If you look at the two concepts closely, the classification makes no sense. A purely theoretical higher education with no focus on practical skills makes our graduates unemployable and practically useless. A 2016 National Employ-ability Report revealed that less than 8% of Indian engineers are employable for core engineering roles. Conversely, a skill development program which imparts skills to individuals without giving them a sound theoretical backing is doomed to be a failure. Such a system cannot ensure any upward mobility after gaining the initial employment, which in turn makes it non aspirational. The picture skill development program paints are to create a stop gap arrangement in place of higher education for those who need just some basic employment, without aspiring to move upward in their jobs.

While we still answer these questions and make sense of this division, lets also think if our current skill development program in giving employment in the first place? Known as the Prime Minister Kaushal Vikas Yojana, the program began in 2015 with the aim of skilling 24 lakh persons. However, under this program, a total of 2.23 lakh people have gotten placement after training, with a placement rate of just over 12% (According to a report by the Sharada Committee, formed in May 2016 to re-evaluate the National Skill Development Mission).

So, should we bring academic education and vocational training closer together? David Raffe of the Centre of Educational Sociology from the University of Edinburgh certainly thinks so. He terms this as unification – “It refers to a range of measures, which may involve at one extreme the complete integration of academic and vocational learning, or at the other extreme modest curricular or organisational changes which bring them slightly closer together. These measures all aim to reduce the distance between academic (or general) and vocational learning.

There is a global economic pressure as the service sector is growing, which creates a need for not only higher levels of educational qualification but also for diverse skills and knowledge in the workforce. This would amount to needing both academic education and vocational education. Looking at this, a unified system of academic education and skill development is the need of the hour. The Sharada Committee report proposes setting up of higher level skill development institutions that are under the prerogative of the Ministry of Human Resource Development. A basic foundation of effective, comprehensive and compulsory primary education is necessary on which a successful vocational training and skill development program can be built. In this way, there can be a smooth transition, and a student will have options of moving from primary education to vocational education.

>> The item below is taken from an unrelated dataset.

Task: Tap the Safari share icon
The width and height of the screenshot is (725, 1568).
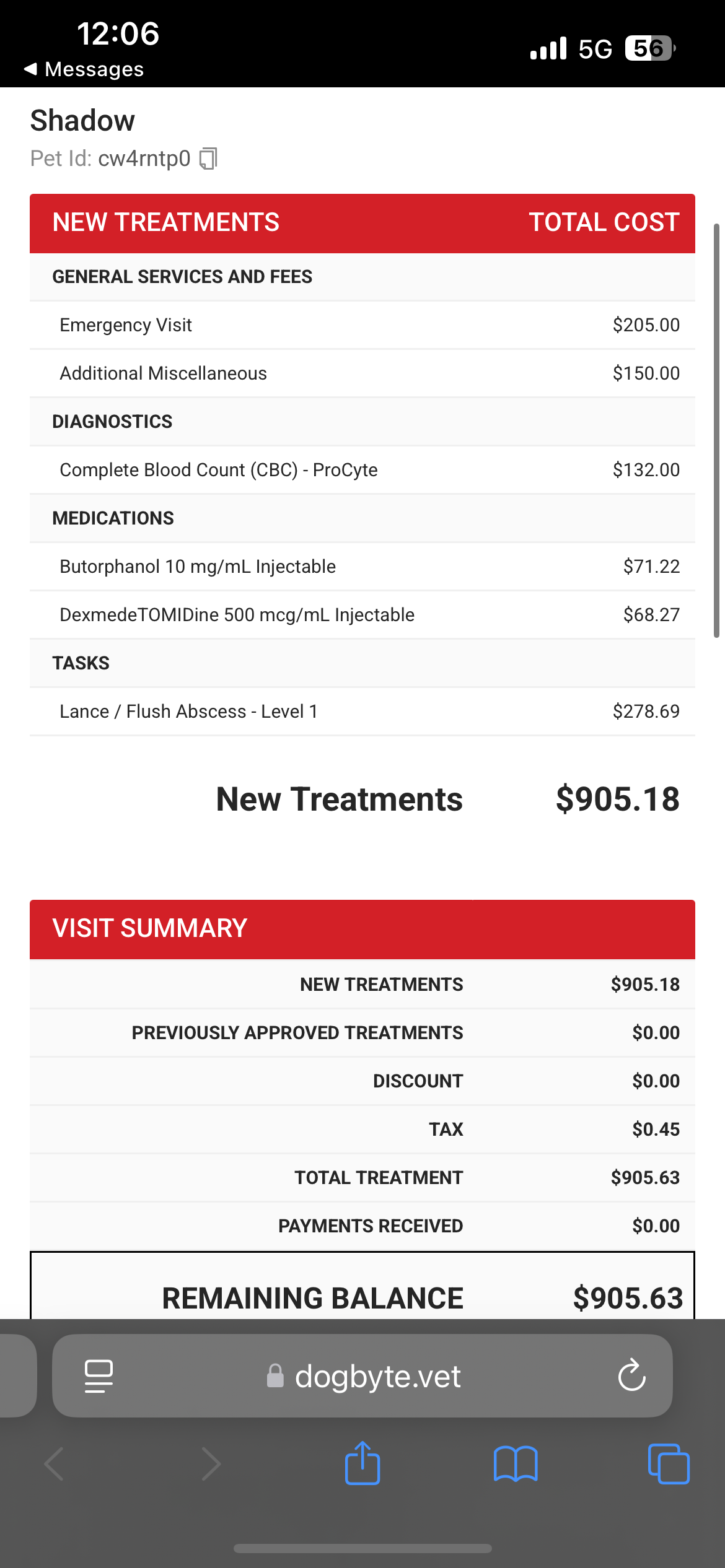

In conclusion, a key question emerges.

What is the point of education? Is it to acquire knowledge or to get a job? To find solutions to our problems or to become more creative? From the current approach to skill development and education, it seems that there is one answer to this question. That education should lead to a job. But is it possible that the answer to this question more layered, more nuanced and deeper? That maybe the answer to this question is a complex mix of all the options (and more).

References:
1. Government of India, Ministry of Human Resource Development. (2017). Retrieved October 09, 2017, from http://mhrd.gov.in/about-mhrd
2. National Employability Report, Engineers (Rep.). (2016). Delhi: Aspiring Minds
3. Prasad, S., Mehrortra, S., Chandra, A., Ashraf, J., Goel, K., & Chibba, S. (2016). 1. Report of the Committee for Rationalization & Optimization of the Functioning of the Sector Skill Councils (Rep.).
4. Raffe, D. (2003). Bringing academic education and vocational training closer together. Futures of Education II, Peter Lang: Bern.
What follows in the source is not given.